Guangdai's muffled voice came from his shoulder, thick with grievance and resentment.

Luo Li gave a helpless smile, allowing the proud Great Tengu to revert, just for this moment, into the little girl who once followed him everywhere.

Her quiet sobbing continued for some time.

They stood in the pavilion without moving.

Guangdai clung to this reunion as though it might disappear if she loosened her grip. She didn't want answers yet. Didn't want explanations.

She only wanted to stay in his arms.

As if she could melt into him.

Time passed unnoticed.

At last, Luo Li spoke softly.

"Instead of standing here… why don't we go back to your room? Don't you want to know where I've been these five hundred years? How I survived?"

At his words, Guangdai slowly lifted her head.

Her eyes were slightly red.

The cold, untouchable aura of the Great Tengu now blended with vulnerable tenderness.

"Then carry me."

The request was shamelessly willful.

He didn't hesitate.

"Alright. I'll carry you."

He lifted her in his arms.

Guangdai wrapped her arms around his neck, pressing her cheek against his chest. She listened to the steady rhythm of his heartbeat, staring at his face without blinking, afraid he might vanish again.

Luo Li didn't teleport.

He didn't cut across space.

He walked.

Step by step, from the martial hall up through the ancient tree's winding corridors.

Guangdai cherished every second.

But even the longest path ends.

Back at the upper chamber, she reluctantly stepped down from his embrace. They entered the room together.

Her emotions had calmed slightly, yet she still refused to let go of his hand.

He let her hold it.

Seated at the edge of her bed, Luo Li paused.

"Let me think… where should I begin?"

Guangdai watched him intently.

For five hundred years she had lived like a widow guarding memories.

If he had truly been alive this whole time… why hadn't he returned?

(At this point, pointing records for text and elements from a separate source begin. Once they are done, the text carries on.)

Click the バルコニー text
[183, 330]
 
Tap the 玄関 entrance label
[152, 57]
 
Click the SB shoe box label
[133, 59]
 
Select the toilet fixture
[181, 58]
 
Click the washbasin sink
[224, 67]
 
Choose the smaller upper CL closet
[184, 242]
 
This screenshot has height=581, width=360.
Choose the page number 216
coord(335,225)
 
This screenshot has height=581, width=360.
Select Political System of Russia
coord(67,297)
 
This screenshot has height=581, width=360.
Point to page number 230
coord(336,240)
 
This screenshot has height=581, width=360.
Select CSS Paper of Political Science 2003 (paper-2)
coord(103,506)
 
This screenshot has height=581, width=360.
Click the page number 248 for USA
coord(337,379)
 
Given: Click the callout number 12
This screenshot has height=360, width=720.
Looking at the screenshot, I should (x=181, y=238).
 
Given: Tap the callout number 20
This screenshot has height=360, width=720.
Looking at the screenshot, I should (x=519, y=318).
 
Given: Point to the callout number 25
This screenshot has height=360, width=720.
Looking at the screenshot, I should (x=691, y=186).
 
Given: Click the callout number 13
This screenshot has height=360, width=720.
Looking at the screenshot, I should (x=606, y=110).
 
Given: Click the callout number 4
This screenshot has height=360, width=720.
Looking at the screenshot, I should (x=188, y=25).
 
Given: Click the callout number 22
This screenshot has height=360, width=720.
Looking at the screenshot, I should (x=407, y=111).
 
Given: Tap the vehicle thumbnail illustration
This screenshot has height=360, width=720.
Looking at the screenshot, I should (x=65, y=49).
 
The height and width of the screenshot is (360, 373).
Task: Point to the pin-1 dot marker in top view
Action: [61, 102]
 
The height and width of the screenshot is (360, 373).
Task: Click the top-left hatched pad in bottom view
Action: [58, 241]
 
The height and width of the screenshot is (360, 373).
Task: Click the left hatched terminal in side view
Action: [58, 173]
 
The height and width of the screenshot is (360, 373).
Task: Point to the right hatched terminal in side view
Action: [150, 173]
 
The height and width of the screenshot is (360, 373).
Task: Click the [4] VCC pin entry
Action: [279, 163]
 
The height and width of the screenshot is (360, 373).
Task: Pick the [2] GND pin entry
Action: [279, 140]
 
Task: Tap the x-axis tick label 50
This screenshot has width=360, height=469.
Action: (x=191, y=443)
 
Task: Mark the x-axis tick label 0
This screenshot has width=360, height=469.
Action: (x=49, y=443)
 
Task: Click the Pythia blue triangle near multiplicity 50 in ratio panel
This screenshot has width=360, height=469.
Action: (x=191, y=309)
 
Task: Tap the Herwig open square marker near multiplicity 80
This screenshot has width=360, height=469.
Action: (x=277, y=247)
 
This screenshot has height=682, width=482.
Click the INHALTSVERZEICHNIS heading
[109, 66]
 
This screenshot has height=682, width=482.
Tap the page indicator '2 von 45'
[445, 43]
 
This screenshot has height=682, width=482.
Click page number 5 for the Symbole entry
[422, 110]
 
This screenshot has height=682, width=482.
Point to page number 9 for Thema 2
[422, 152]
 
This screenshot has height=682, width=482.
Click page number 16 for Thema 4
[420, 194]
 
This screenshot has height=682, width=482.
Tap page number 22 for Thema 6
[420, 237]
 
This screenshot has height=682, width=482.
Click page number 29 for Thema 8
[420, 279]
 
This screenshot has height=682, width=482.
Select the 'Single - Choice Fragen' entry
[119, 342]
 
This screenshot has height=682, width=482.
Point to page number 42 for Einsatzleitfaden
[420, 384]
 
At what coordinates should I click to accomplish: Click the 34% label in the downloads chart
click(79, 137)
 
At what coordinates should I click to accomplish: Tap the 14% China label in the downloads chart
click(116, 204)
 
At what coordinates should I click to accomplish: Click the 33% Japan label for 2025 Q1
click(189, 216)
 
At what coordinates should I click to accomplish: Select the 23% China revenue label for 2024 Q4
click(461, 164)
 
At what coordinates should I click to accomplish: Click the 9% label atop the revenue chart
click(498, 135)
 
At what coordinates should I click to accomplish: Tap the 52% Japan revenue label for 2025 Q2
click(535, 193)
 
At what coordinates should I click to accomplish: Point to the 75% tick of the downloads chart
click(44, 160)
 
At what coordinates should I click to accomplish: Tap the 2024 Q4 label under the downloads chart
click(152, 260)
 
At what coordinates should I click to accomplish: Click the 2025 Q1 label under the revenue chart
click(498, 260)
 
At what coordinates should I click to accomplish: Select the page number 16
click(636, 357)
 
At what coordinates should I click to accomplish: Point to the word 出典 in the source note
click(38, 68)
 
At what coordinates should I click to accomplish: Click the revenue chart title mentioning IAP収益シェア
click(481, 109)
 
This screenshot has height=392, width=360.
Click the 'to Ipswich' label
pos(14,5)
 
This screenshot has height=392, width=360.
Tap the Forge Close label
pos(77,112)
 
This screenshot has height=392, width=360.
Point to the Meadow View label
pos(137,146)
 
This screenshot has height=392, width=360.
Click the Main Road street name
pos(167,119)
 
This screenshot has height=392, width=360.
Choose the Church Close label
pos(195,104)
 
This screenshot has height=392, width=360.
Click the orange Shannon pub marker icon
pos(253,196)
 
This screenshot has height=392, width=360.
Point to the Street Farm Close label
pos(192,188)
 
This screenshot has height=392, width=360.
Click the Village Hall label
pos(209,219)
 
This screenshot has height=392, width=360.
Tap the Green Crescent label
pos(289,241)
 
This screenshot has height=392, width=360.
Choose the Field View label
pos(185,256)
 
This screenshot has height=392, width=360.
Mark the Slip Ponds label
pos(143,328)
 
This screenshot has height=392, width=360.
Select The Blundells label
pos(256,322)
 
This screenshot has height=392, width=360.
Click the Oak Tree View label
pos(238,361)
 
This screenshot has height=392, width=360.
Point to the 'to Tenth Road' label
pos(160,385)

She intended to make him compensate for that — slowly, stubbornly, thoroughly.

He cleared his throat.

"Let's begin with the Seven Gods' campaign against Khaenri'ah."

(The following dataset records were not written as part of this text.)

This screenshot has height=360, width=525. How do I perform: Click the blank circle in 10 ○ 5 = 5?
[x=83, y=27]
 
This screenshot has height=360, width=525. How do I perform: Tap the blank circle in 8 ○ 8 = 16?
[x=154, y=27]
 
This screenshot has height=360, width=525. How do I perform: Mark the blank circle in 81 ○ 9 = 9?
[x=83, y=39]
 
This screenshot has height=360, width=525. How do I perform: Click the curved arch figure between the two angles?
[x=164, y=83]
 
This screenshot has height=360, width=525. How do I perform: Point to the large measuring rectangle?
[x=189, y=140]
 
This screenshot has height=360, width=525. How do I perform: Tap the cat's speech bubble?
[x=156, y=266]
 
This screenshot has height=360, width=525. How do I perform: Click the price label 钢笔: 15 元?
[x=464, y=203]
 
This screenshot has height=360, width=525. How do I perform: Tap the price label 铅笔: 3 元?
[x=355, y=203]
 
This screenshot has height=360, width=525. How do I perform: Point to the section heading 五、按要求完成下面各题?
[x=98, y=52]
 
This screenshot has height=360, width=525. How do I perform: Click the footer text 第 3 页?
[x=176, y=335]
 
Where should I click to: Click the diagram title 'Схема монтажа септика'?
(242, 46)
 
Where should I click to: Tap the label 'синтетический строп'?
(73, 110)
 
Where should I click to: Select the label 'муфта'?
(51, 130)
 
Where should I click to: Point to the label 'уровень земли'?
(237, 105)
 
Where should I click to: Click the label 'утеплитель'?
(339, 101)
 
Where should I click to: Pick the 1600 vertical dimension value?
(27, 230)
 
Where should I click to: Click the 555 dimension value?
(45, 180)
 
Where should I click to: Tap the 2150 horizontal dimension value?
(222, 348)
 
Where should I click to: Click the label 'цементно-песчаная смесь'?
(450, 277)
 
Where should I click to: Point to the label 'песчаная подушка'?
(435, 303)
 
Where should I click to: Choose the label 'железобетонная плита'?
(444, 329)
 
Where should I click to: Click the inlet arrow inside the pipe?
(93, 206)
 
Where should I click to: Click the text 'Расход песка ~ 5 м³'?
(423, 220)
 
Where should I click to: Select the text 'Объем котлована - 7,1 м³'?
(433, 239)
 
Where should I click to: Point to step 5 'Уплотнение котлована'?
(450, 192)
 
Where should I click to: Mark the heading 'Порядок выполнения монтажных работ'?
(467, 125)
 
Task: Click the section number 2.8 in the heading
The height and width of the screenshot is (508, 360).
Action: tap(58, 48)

Everything traced back to that war.

"Do you remember the day I disappeared with Baal?"

She nodded.

"That day, we answered the summons of Celestia. The Seven gathered to suppress Khaenri'ah, which had tampered with abyssal power. I followed Baal into that war…"

He explained.

The devastation.

The abyssal eruption.

The countless monsters pouring forth.

Even knowing he was safe now, Guangdai's fingers tightened until they turned pale.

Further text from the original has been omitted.